What is domestic violence?
Domestic violence is a pattern of coercive behavior used by one person in order to maintain power and control in an intimate relationship. Domestic violence includes actual or threatened physical, sexual, psychological or economic abuse. It occurs between persons who are current or former sexual, intimate partners or who live in the same household, regardless of sexual orientation. Victims and abusers come from all age groups and social classes. Ninety-five percent of victims of domestic violence are women.
Domestic violence is not physical violence alone. Domestic violence is any behavior the purpose of which is to gain power and control over a spouse, partner, girl/boyfriend or intimate family member. Abuse is a learned behavior; it is not caused by anger, mental problems, drugs or alcohol, or other common excuses.
When the general public thinks about domestic violence, they usually think in terms of physical assault that results in visible injuries to the victim. This is only one type of abuse. There are several categories of abusive behavior, each of which has its own devastating consequences. Lethality involved with physical abuse may place the victim at higher risk, but the long term destruction of personhood that accompanies the other forms of abuse is significant and cannot be minimized.
Please explore the following sections to learn more about how to identify domestic violence.
Types of Abuse:
- Physical Abuse
- Sexual Abuse
- Emotional Abuse & Intimidation
- Verbal Abuse: Coercion, Threats, & Blame
- Economic Abuse
Control Controlling behavior is a way for the batterer to maintain his/her dominance over the victim. Controlling behavior, the belief that he/she is justified in the controlling behavior, and the resultant abuse is the core issue in abuse of victims. It is often subtle, almost always insidious, and pervasive. This may include but is not limited to:
- Checking the mileage on the odometer following his/her use of the car.
- Monitoring phone calls, using caller ID or other number monitoring devises, not allowing them to make or receive phone calls.
- Not allowing them freedom of choice in terms of clothing styles, makeup or hairstyle.
- Calling or coming home unexpectedly to check up on him/her. This may initially start as what appears to be a loving gesture, but becomes a sign of jealousy or possessiveness.
- Invading their privacy by not allowing them time and space of their own.
- Forcing or encouraging his/her dependency by making them believe that they are incapable of surviving or performing simple tasks without the batterer or on their own.
- Using the children to control the other parent by using the children as spies, threatening to kill, hurt or kidnap the children, physical and/or sexual abuse of the children, and threats to call Child Protective Services if the other parent leaves the relationship.
Physical Abuse Physical abuse is any physically aggressive behavior, withholding of physical needs, indirect physically harmful behavior, or threat of physical abuse. This may include but is not limited to:
- Hitting, kicking, biting, slapping, shaking, pushing, pulling, punching, choking, beating, scratching, pinching, pulling hair, stabbing, shooting, drowning, burning, hitting with an object, threatening with a weapon, or threatening to physically assault.
+++++
Written instruction A: Summarize the text on domestic violence in two sentences.
The records have no connection to the text on domestic violence.

Stored rows:
+++++
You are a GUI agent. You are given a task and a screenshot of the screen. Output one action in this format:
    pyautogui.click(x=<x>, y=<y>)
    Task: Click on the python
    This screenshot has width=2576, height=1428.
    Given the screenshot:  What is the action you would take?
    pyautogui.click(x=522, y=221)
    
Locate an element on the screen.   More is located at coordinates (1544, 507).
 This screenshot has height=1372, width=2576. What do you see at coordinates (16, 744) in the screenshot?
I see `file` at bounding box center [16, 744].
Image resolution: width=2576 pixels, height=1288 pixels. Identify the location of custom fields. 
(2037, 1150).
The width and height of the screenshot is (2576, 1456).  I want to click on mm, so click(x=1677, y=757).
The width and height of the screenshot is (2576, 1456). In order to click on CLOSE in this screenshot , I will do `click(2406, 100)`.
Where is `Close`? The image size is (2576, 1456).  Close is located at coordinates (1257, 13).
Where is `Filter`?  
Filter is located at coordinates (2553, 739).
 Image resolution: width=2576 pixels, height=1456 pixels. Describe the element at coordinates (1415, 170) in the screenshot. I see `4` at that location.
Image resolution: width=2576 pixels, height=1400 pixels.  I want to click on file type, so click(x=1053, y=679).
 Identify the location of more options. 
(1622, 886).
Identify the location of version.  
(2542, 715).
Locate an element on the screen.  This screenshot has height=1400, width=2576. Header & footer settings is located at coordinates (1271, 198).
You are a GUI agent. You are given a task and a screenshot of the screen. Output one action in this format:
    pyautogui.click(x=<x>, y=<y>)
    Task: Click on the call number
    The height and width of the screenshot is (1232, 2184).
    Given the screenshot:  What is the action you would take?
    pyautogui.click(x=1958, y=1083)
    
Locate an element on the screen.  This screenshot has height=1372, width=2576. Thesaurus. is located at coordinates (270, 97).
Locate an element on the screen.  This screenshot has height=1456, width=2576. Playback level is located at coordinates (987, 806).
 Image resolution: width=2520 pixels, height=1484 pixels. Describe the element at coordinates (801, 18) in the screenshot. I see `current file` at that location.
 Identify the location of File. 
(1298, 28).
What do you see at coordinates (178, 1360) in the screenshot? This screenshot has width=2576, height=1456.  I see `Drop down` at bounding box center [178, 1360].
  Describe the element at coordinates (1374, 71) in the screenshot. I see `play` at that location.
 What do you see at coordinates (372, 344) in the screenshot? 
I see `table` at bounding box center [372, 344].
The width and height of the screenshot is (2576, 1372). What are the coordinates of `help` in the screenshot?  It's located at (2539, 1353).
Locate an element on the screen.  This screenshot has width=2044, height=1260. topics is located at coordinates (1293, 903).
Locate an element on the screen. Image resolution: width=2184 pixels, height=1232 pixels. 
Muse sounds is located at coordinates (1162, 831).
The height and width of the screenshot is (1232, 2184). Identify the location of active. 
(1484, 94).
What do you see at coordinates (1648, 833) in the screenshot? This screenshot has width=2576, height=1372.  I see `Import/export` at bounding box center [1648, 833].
+++++
Written instruction B: Retype the records from the line with "What do you see at coordinates (372, 344)" up to and including the last line of the records.

Full output A: Domestic violence is a pattern of coercive behavior, including actual or threatened physical, sexual, psychological or economic abuse, that one person uses to maintain power and control in an intimate relationship, and it is a learned behavior rather than one caused by anger, mental problems, drugs or alcohol. It goes beyond physical assault to include controlling behavior, such as monitoring phone calls or using the children to control the other parent, as well as physical abuse in the form of aggression, withholding physical needs or threats.

Full output B:
 What do you see at coordinates (372, 344) in the screenshot? 
I see `table` at bounding box center [372, 344].
The width and height of the screenshot is (2576, 1372). What are the coordinates of `help` in the screenshot?  It's located at (2539, 1353).
Locate an element on the screen.  This screenshot has width=2044, height=1260. topics is located at coordinates (1293, 903).
Locate an element on the screen. Image resolution: width=2184 pixels, height=1232 pixels. 
Muse sounds is located at coordinates (1162, 831).
The height and width of the screenshot is (1232, 2184). Identify the location of active. 
(1484, 94).
What do you see at coordinates (1648, 833) in the screenshot? This screenshot has width=2576, height=1372.  I see `Import/export` at bounding box center [1648, 833].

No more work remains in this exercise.